Probably the best thing we brought was hope: hope that someone was starting to care for them. But our medical clinics and construction work will be a very real help to many children who face hardship and early death. Sister Natalia described how last year, with the arrival of the first volunteer group, the forest of white crosses was halted in its advance across the field given to her for the burial of AIDS-infected infants. A native of the region, her commitment, and that of the whole diocese of Kokstad, is bringing aid to this forgotten corner of the “Rainbow Nation”.
I’ll never forget the Mass at the Franciscan Mission in Hardenberg. The sound of South African harmonies still echoes in my ears. It was one long celebration with song and movement and spontaneous prayer. Truly these people understand what it is to be in community together, and I suspect that it is their very poverty that makes faith so natural and so real. There was also their palpable joy at having ‘visitors’ – people to share their life for a couple of weeks and experience perhaps their grieving for relatives lost through AIDS, or their joy at victory for the local football team on the hilltop pitch.
“Singamaphuthi ahlathi linye” is a Xhosa proverb meaning “We are blue-bucks of one forest” and it is the equivalent of our expression “We’re in the one boat”. I think this is what they felt as we walked with them up to the hilltop or jumped into the back of a pick-up truck, or ‘bakkie’. It had taken a lot of persuasion for them to believe that we would arrive at all because the authorities have promised so much and delivered so little. Another promise of help is so easily made, and it is so disappointing when it is not honoured. “They won’t believe you’re coming until they see you,” we were told, and perhaps that is why we were so over-awed by the ululations and song and dance that welcomed us during the first liturgy.

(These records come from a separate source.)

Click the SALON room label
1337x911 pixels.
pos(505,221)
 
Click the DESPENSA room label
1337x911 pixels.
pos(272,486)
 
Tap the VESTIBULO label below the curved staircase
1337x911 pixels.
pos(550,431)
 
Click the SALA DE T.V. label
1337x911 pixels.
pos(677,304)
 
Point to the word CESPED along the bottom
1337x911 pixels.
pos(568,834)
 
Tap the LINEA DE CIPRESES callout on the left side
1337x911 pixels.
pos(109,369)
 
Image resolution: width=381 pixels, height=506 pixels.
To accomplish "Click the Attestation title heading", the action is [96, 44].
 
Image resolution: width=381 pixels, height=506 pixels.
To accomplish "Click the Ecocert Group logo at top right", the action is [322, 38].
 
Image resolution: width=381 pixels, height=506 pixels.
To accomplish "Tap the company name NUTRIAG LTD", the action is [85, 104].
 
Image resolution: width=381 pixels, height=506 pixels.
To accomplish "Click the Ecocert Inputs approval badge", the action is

The hope is that this will be the first of many volunteer efforts in this region formerly known as the Transkei. Enormous work remains to be done on the three fronts of medical care, educational assistance, and child-care focussed on orphans. With the Friends in Ireland, a charity set up by Marian Finucane and her husband John Clarke, perhaps alumni from our Jesuit schools can bring that help. But they won’t believe we’re coming until they see us.